SUPPLIED DATA below:
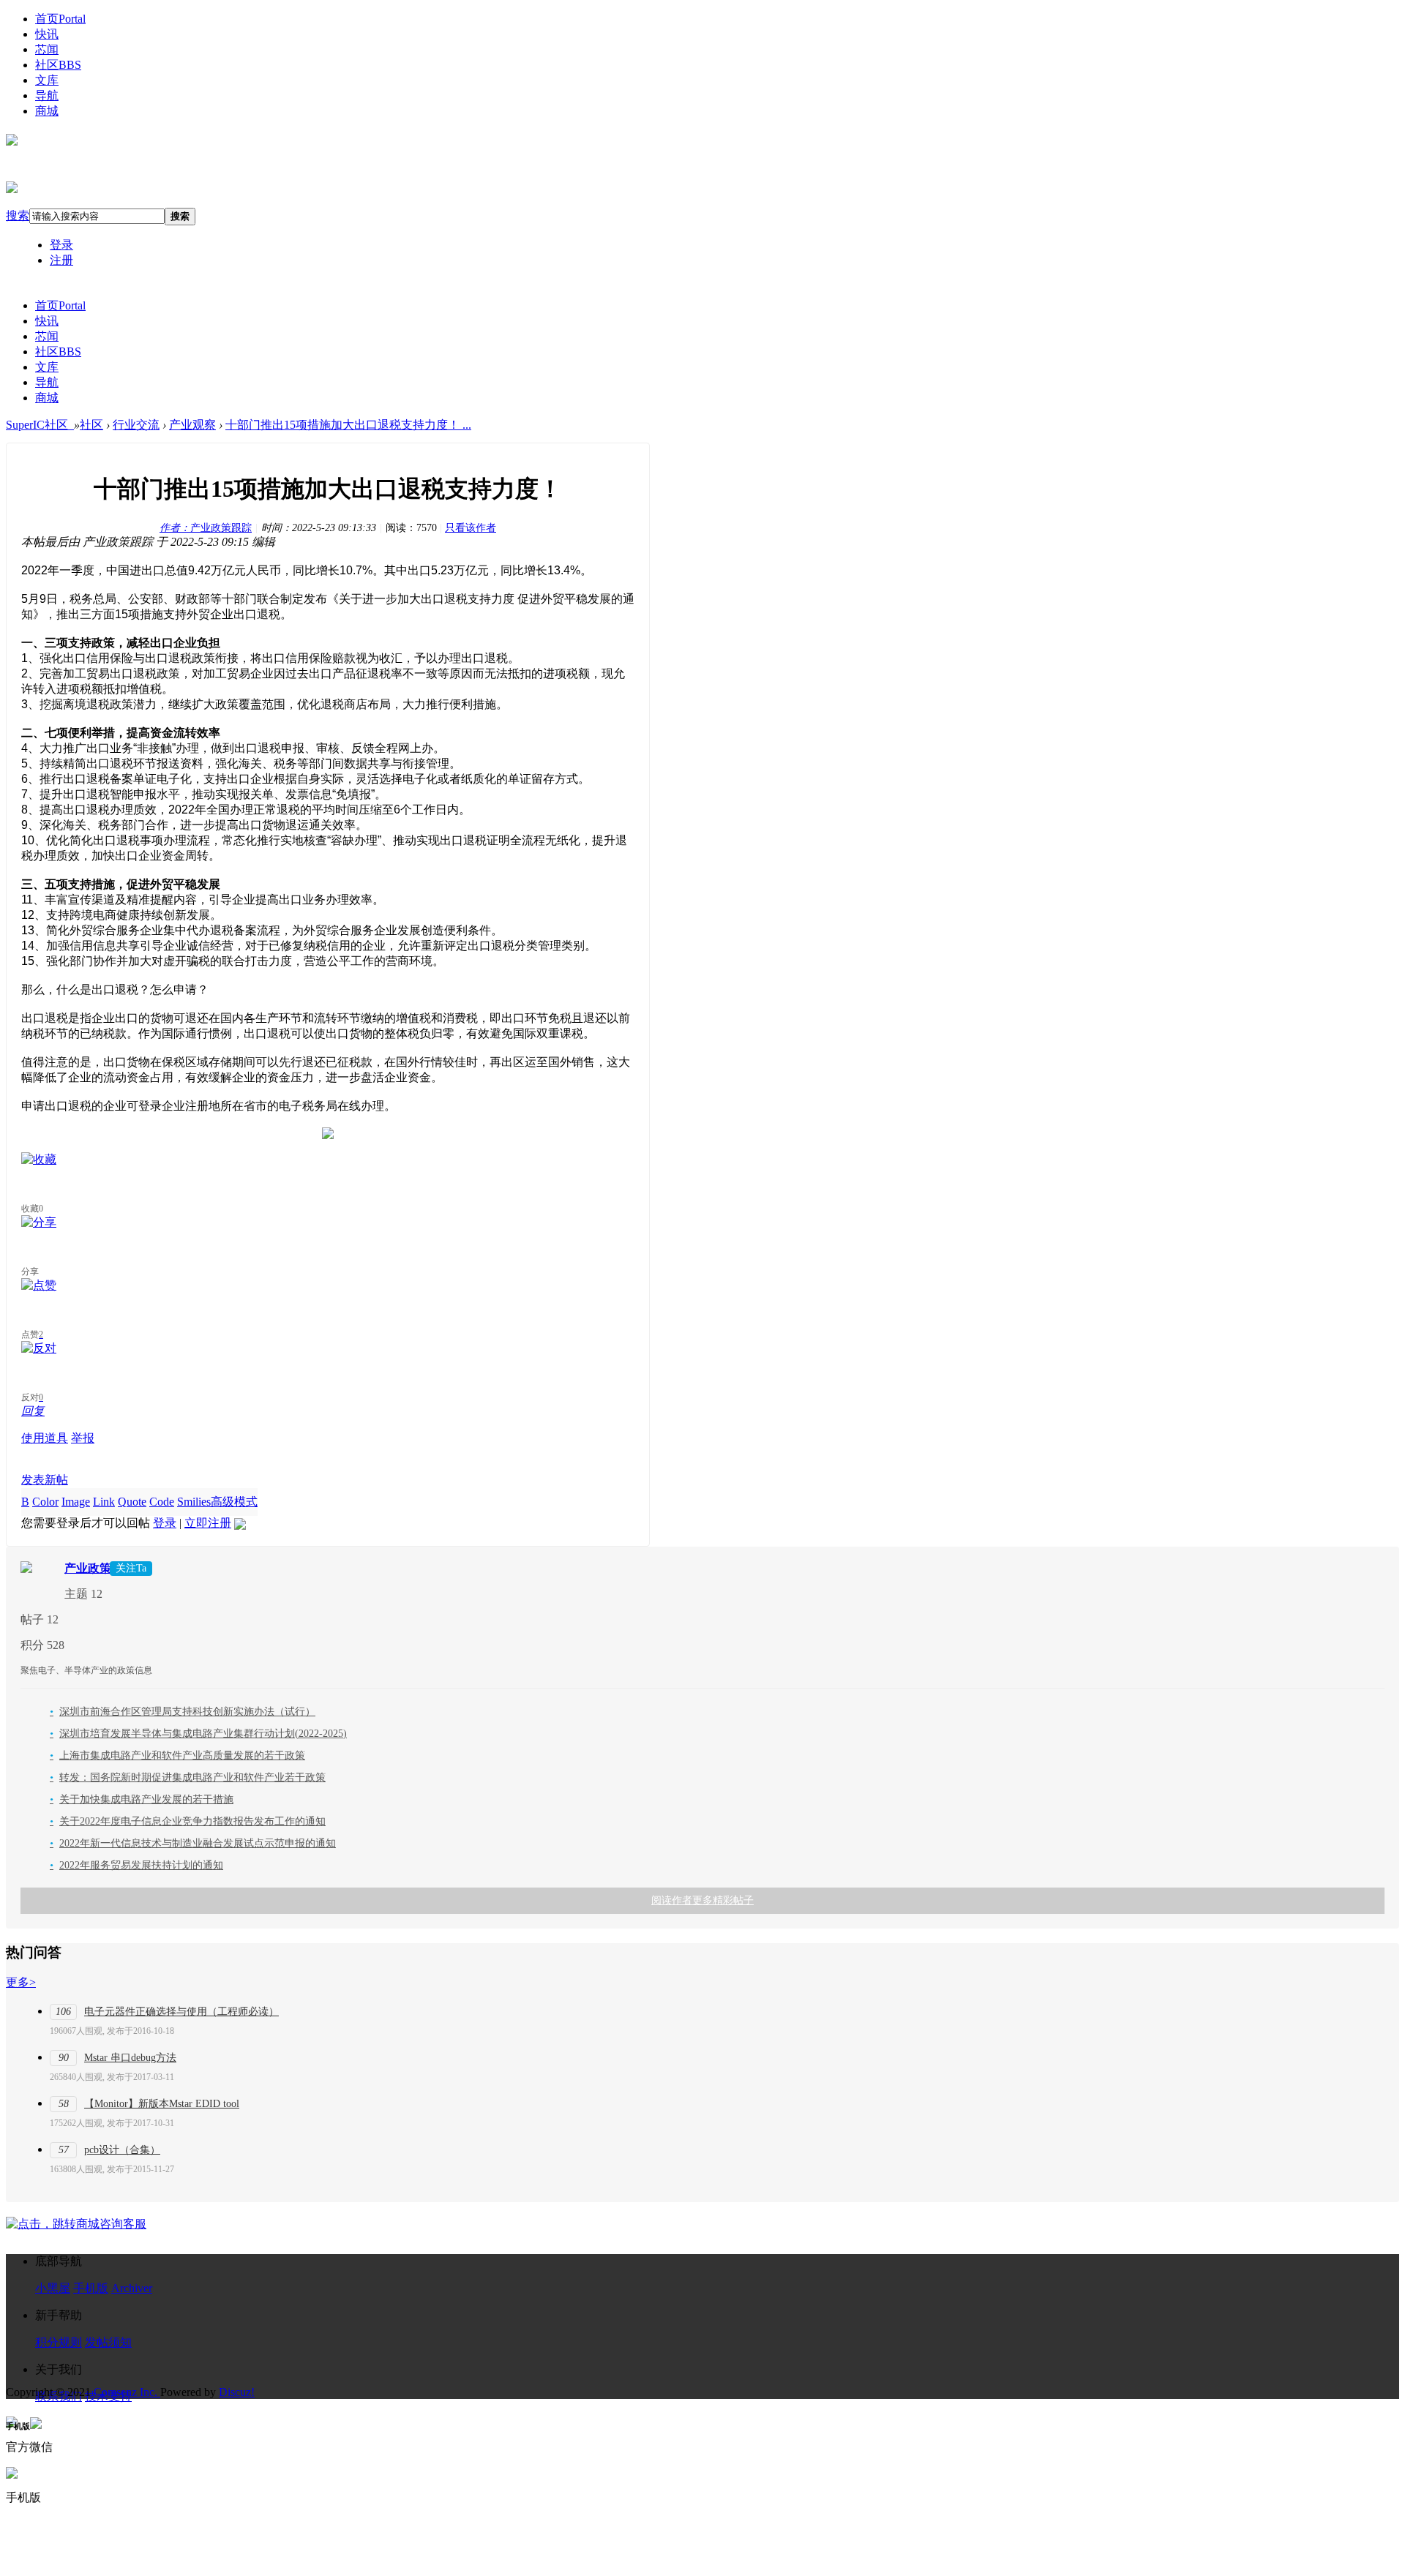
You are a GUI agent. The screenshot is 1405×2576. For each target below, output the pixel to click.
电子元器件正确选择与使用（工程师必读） (181, 2011)
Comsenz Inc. (127, 2392)
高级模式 (234, 1501)
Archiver (131, 2288)
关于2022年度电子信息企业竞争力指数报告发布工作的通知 (188, 1821)
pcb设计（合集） (122, 2149)
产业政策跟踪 (206, 527)
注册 (61, 260)
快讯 (47, 34)
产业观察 (192, 424)
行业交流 (136, 424)
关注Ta (131, 1568)
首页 (60, 18)
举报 (82, 1438)
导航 (47, 95)
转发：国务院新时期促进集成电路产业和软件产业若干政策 (188, 1777)
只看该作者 (470, 527)
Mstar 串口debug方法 (130, 2057)
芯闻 (47, 49)
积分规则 (58, 2342)
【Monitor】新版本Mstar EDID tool (161, 2103)
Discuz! (237, 2392)
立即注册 (207, 1523)
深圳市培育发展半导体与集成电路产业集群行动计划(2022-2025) (198, 1733)
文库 (47, 80)
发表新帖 (44, 1479)
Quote (132, 1501)
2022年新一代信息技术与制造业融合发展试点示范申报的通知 (193, 1843)
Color (45, 1501)
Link (104, 1501)
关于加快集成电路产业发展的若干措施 (141, 1799)
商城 (47, 111)
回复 (33, 1411)
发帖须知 (108, 2342)
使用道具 (44, 1438)
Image (75, 1501)
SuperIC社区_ (40, 424)
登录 (61, 245)
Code (161, 1501)
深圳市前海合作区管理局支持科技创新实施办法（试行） (182, 1711)
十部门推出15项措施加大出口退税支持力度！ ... (348, 424)
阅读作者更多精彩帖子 (702, 1900)
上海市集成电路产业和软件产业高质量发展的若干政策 (177, 1755)
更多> (21, 1982)
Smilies (194, 1501)
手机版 (90, 2288)
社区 (58, 65)
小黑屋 (52, 2288)
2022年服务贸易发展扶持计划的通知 (136, 1865)
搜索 (17, 215)
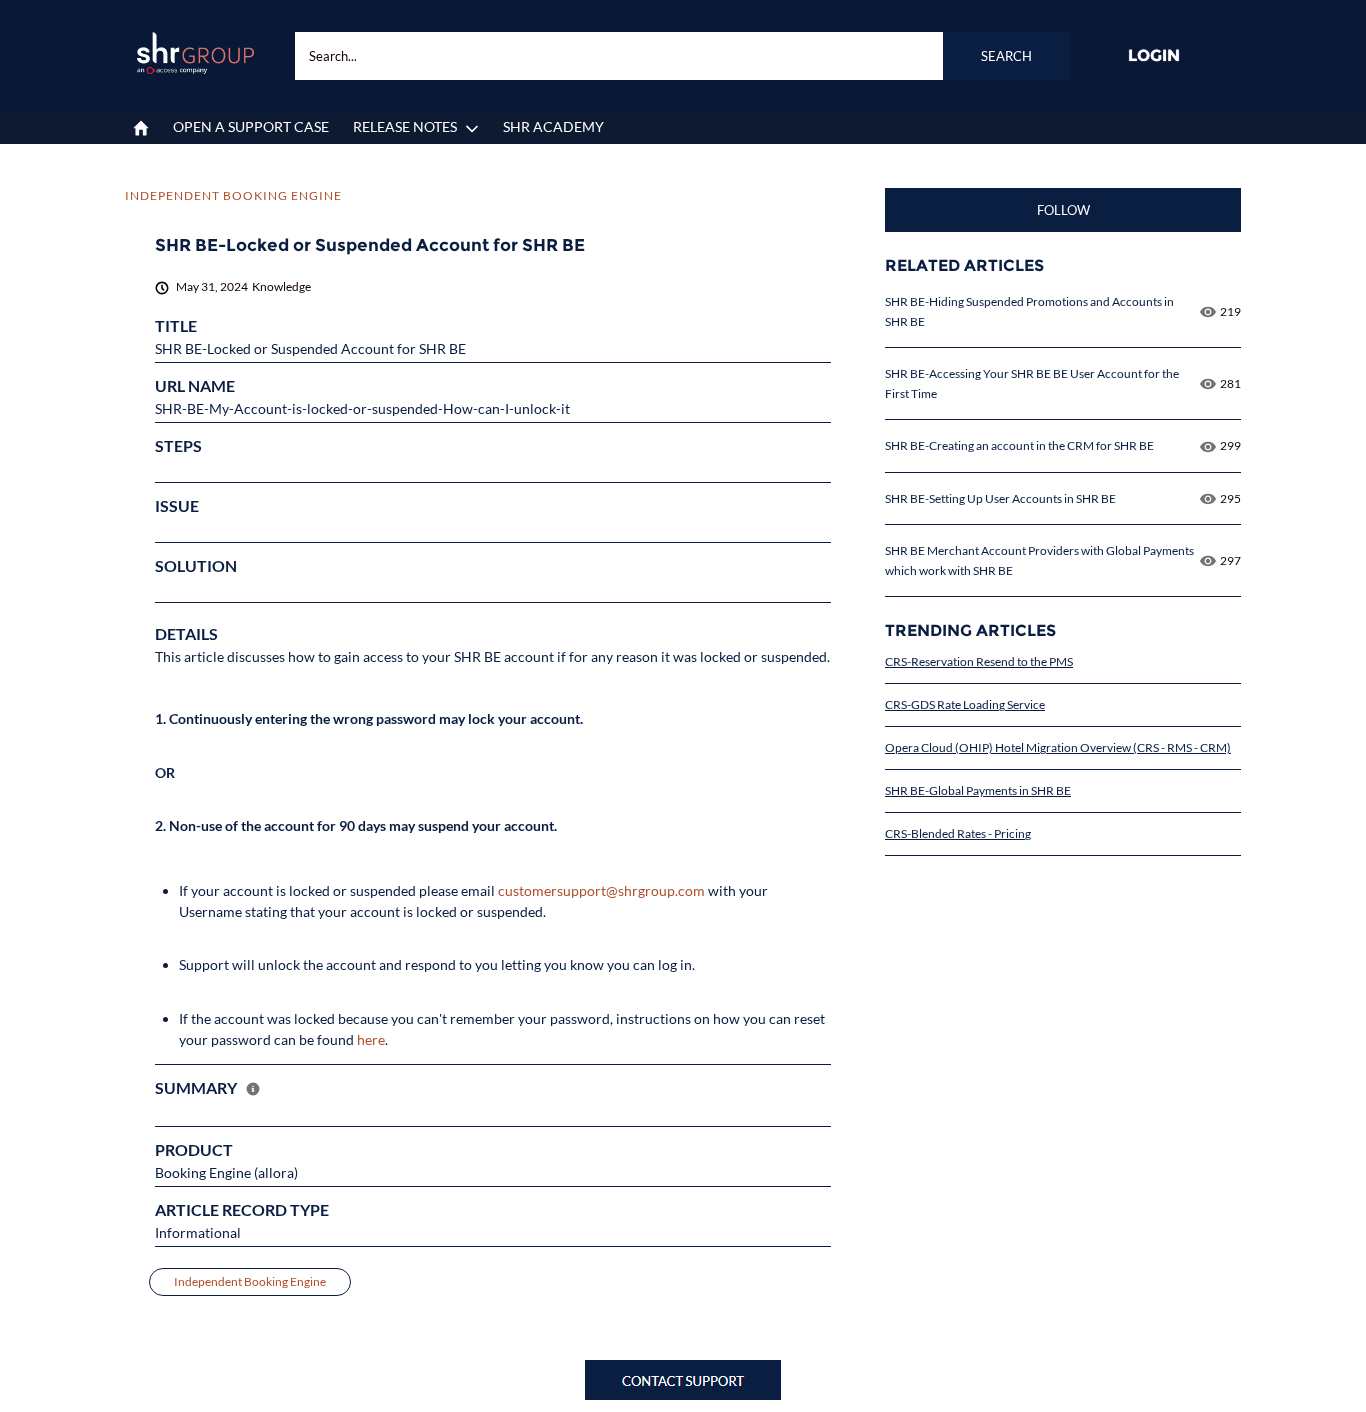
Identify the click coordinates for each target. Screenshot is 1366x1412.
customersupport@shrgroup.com (601, 890)
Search (1006, 56)
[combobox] (683, 56)
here (371, 1039)
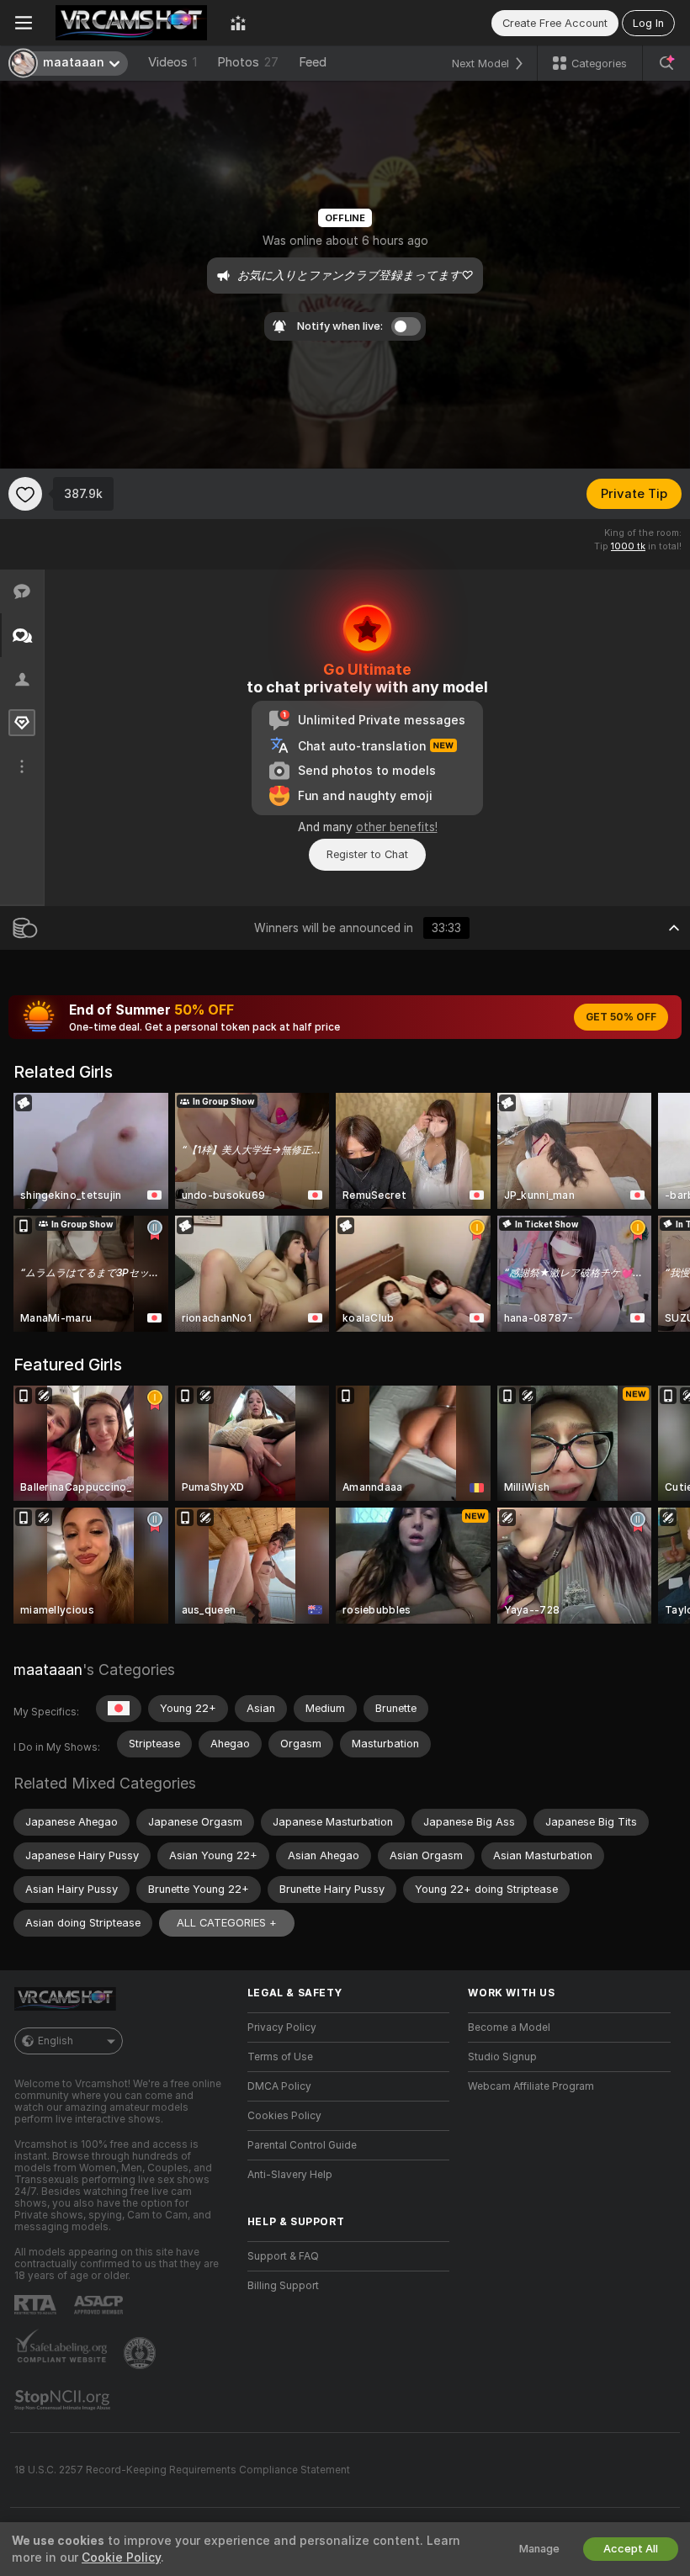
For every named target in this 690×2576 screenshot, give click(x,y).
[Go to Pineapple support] (141, 2353)
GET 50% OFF (621, 1017)
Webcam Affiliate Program (531, 2086)
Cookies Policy (284, 2116)
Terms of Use (280, 2057)
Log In (648, 23)
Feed (312, 62)
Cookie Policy (121, 2557)
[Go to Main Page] (131, 22)
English (55, 2041)
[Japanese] (118, 1708)
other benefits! (397, 827)
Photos (248, 62)
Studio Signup (502, 2057)
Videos (172, 62)
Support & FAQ (283, 2256)
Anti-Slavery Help (289, 2175)
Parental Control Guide (302, 2145)
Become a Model (509, 2027)
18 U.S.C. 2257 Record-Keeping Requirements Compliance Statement (182, 2470)
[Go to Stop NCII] (64, 2400)
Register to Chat (367, 854)
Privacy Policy (281, 2027)
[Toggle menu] (23, 22)
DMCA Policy (279, 2086)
End of SUPPLIED DATA.
• [TASK BRIEF]:
What you give back must be the stretch above, starting at the line with "转发：国务院新时期促进集成电路产业和软件产业若干政策 (188, 1777)" and ending at the line with "Quote (132, 1501)", copied exactly.

• [EXERCISE RESULT]:
转发：国务院新时期促进集成电路产业和软件产业若干政策 (188, 1777)
只看该作者 (470, 527)
Mstar 串口debug方法 (130, 2057)
芯闻 (47, 49)
积分规则 (58, 2342)
【Monitor】新版本Mstar EDID tool (161, 2103)
Discuz! (237, 2392)
立即注册 (207, 1523)
深圳市培育发展半导体与集成电路产业集群行动计划(2022-2025) (198, 1733)
文库 (47, 80)
发表新帖 (44, 1479)
Quote (132, 1501)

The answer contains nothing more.